Exercise description -
Leaving out all pictures, return the records word for word.

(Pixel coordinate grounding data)

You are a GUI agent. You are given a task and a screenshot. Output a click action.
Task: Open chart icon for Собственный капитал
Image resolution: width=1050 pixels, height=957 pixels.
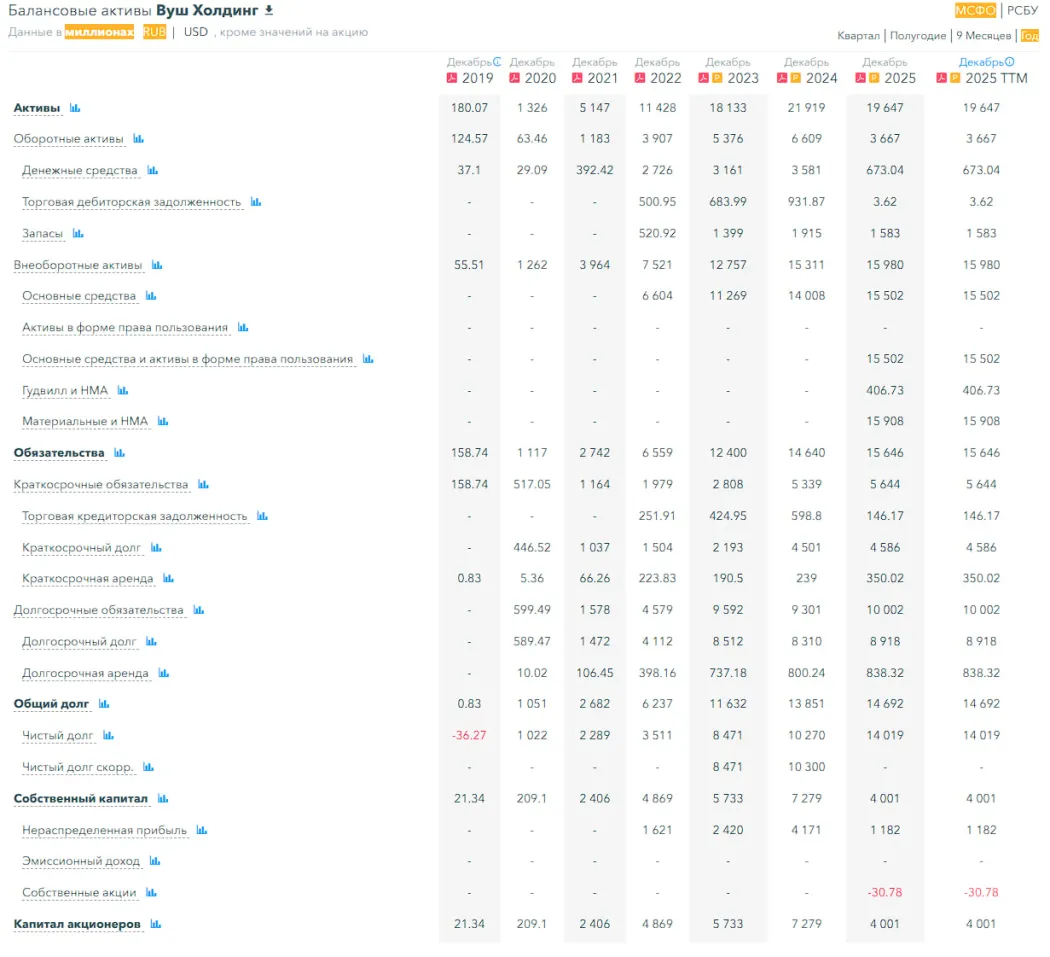[x=163, y=799]
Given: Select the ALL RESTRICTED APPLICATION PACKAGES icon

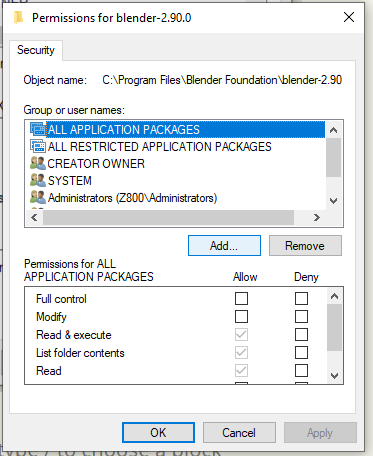Looking at the screenshot, I should coord(38,146).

Solution to the exercise -
You are a GUI agent. You are given a task and a screenshot. Output a click action.
Task: Open chart icon for Собственный капитал
Image resolution: width=1050 pixels, height=957 pixels.
[x=163, y=799]
Given: Select the ALL RESTRICTED APPLICATION PACKAGES icon

Looking at the screenshot, I should coord(38,146).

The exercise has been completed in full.